Why do you write? What compels you to write?
With the state of the world today and the past, I feel that the one of the things that I can do for myself, my community and my family is write. I love to write poetry because it is a dedicated art form for anyone to get involved in. I’m increasingly blown away by the talent and strength I hear and see from the people in the poetry community. It’s contagious.

What upcoming writing projects are you working on?
Right now, I am working on a small book of poetry. It is called, “Tweets From Birmingham Jail”. It examines the relationship between Black folks and the police and the trauma that Blacks are given. It examines the racial stress Black people have felt since birth. It’s highly emotional and it’s taking a lot out of me. It is taking a while to write it. But I will be done soon!
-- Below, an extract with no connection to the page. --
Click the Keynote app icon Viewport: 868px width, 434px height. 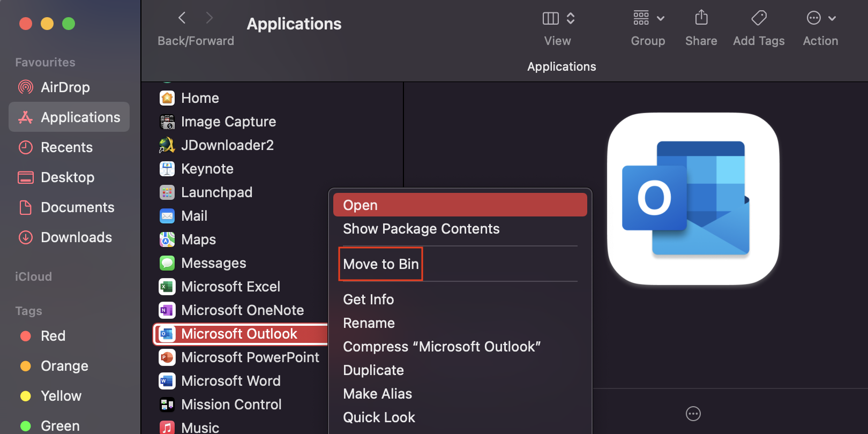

Describe your work in five words
Morose
Black/Queer/Disabled
Hopeful
Strange
Edgy

What are some of your artistic influences/inspirations?
Everything by Gwendolyn Brooks has been a huge inspiration. Same with James Baldwin and Audre Lorde. Every time I look at Frida Kahlo’s work, I want to write.
Alternatives to Splitting Your Skin With My Teeth
Shoot each other in the chest while wearing bulletproof vests.
Pull out your tooth.
Tie one end of a string to a doorknob,
The other to your front tooth and slam the door.
Slamming doors.
You’re always slamming doors in my direction.
Read from the same worn, leather, brown bible.
Because the only thing, you said, that can save us now is if Christ himself
Descended from heaven and made us say our sorries and force us to hug.
I could braid your hair too tight
Like so tight,
Like so tight
I can squeeze dialogue out of the brown ropes.
We could write love poems, one line each.
But I worry my lines will compare you to a stained glass angel
And yours would compare me to an atom bomb in a china shop.
We could touch each other slowly.
I’d have to prepare my cast-iron suit.
Your hands have been sandpaper these days.
I could melt peppermints all delicate on your inner thigh.
I could drain the moon of its milk to give it to you as a birthday present
That the other women could never give to you.
Not her or her or that one or the other one.
Leave hickeys on the pads of your fingers.
Shove tiny nail scissor blades under each other’s fingernails
Suck the blood, spit out the blood,
Examine the blood as if it is a Rorschach test.
I see butterflies.
You see corpses.
I wrote a poem a little while ago called “How to Eat Your Lover.”
We’ve moved past cannibalism to straight incineration.
We are setting each other on fire every night.
It isn’t the heat we were used to, smoking bed sheets,
The warmth rocking us to sleep.
This strips your skin in layers, burns so hot,
You’re too stunned to remember how to scream.
Pour the gasoline.
We could pour the gasoline.

Ward
We are woken every 15 minutes
By quarter slices of light shining from the doorway
Our stomachs rumble throughout the night
We wish for morning to come quick or not at all
We lie on beds of nails
Every night
After our “now I lay me down to sleep”s
We pray even though it is futile
We are pious perfection

Hair tucked behind one ear
Hands clasped like we’re holding a wish
Between the two palms
Knees scabbed and peeling
From all of our kneeling
My chest is concave now
The butterflies and fairies evacuated
When they push my head under the cold water
The freeze bulging my eyeballs
When my body stops all its thrashing and groaning
Be sure to remove the rope binding my feet
Preparations
For all that it may be worth
I’d give the first tooth I’d ever lost
On my elementary school school bus
Or
My first pair of bloodied pointe shoes
Or
The virginity that I used to believe mattered
Had I kept any of them
I’d give them all to you
To put in your box of magic

Where you must keep the abracadabra of
The tenor of your vocal chords
Or
The unyielding pads of your fingers
Or
Weakness in your stare

This entire year
And
All years, really
On my list was someone to float with
To bump heads on ceilings with
To grazes noses on clouds against

With all of this,
I don’t know what to do with
But,
Love,
I can hear hooves on my rooftop
This year,
This year.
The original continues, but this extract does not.